(Entries from a dataset)
— START —

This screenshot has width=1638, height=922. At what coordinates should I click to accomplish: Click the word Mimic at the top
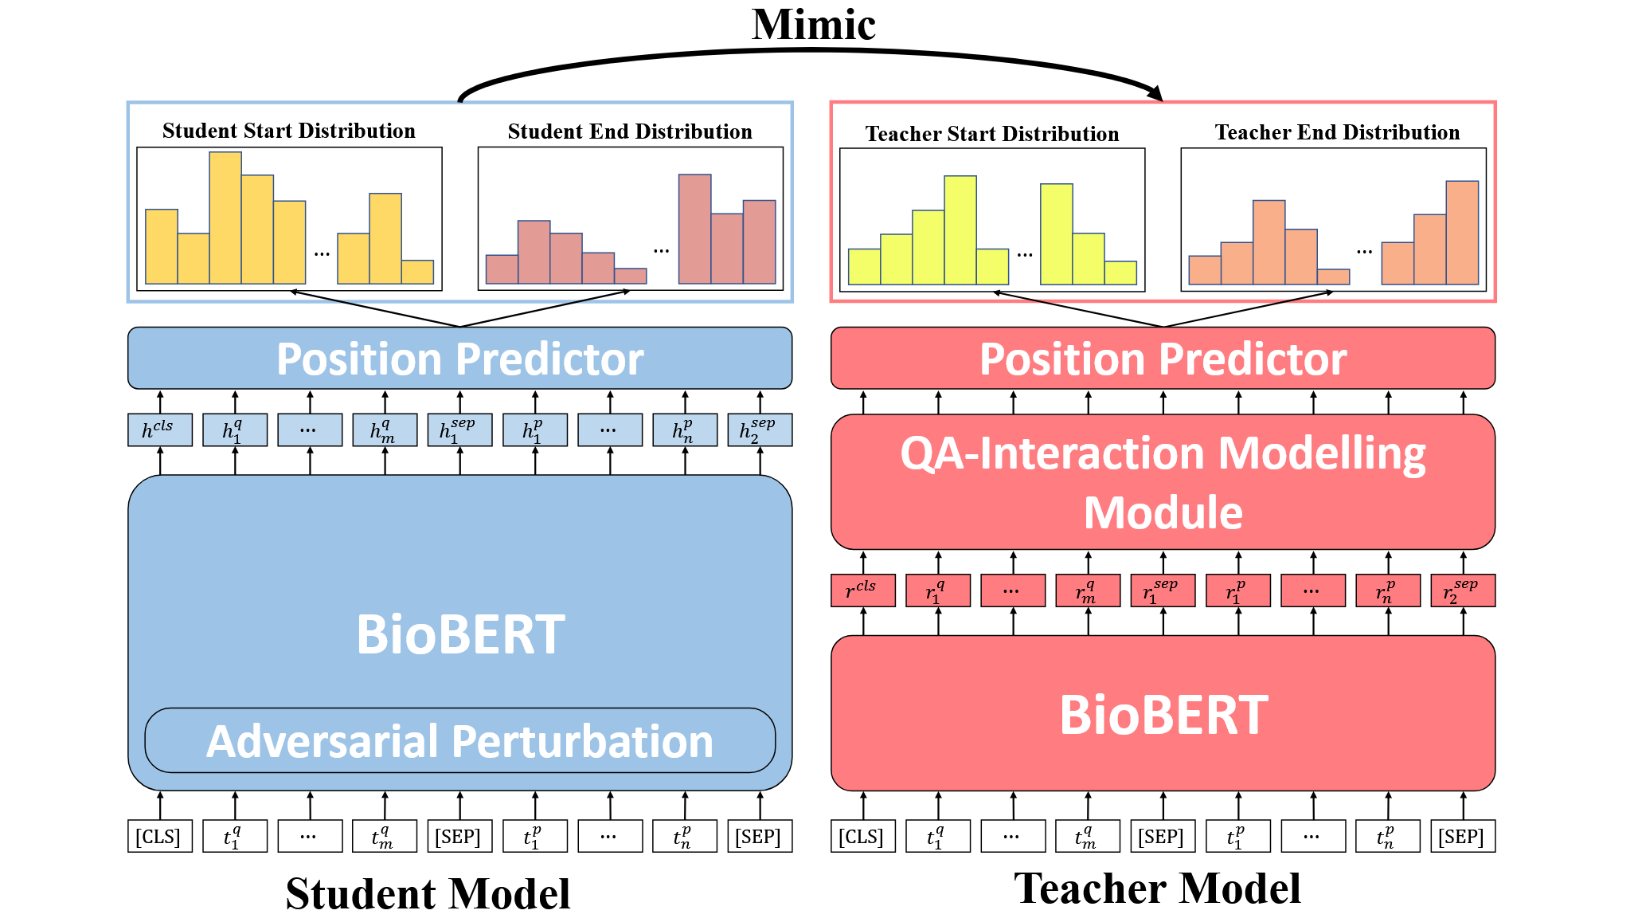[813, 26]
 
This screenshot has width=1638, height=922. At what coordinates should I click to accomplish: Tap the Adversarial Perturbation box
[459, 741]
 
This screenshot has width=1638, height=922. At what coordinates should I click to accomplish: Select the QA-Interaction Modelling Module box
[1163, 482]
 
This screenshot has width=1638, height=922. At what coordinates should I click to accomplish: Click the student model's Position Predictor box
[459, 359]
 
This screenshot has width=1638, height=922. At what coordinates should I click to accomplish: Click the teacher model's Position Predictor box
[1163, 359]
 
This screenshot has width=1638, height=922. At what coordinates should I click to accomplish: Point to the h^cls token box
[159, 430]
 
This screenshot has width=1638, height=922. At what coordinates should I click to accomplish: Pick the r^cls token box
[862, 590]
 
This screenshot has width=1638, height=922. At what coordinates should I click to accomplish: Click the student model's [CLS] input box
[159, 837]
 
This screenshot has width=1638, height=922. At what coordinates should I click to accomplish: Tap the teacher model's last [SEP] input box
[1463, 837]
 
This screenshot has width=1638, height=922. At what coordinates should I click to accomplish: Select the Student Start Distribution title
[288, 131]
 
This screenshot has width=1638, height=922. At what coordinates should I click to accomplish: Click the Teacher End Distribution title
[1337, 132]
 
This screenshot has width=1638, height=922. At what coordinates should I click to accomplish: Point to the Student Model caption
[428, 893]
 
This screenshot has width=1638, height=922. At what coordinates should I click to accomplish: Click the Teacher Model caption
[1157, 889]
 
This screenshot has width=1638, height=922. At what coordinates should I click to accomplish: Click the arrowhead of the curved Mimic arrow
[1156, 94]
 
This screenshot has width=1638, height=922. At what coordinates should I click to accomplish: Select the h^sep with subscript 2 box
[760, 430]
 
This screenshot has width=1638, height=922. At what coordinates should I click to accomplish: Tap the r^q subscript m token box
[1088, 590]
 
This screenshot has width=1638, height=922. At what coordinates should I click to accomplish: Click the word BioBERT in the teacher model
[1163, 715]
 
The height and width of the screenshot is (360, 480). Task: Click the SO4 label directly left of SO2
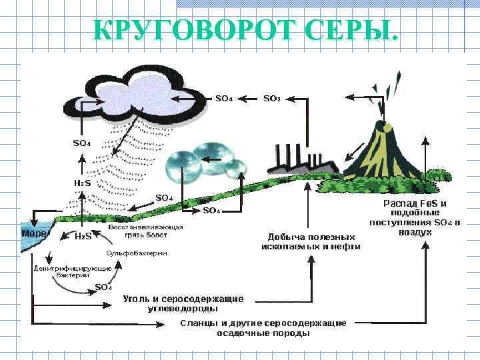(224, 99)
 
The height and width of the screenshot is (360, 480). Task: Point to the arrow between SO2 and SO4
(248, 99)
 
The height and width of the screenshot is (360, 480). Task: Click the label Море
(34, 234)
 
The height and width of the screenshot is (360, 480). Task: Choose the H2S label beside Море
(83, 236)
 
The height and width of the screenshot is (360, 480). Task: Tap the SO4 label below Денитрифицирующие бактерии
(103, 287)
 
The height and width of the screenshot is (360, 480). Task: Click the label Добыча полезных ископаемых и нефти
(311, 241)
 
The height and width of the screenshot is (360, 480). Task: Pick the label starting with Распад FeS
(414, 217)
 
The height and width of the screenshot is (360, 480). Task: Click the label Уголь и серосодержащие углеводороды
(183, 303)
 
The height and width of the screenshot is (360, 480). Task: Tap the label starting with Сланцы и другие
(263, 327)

— END —

Task instructions
Count the lines above that contain the string "title", matching case exactly, and give only the number.

Result
2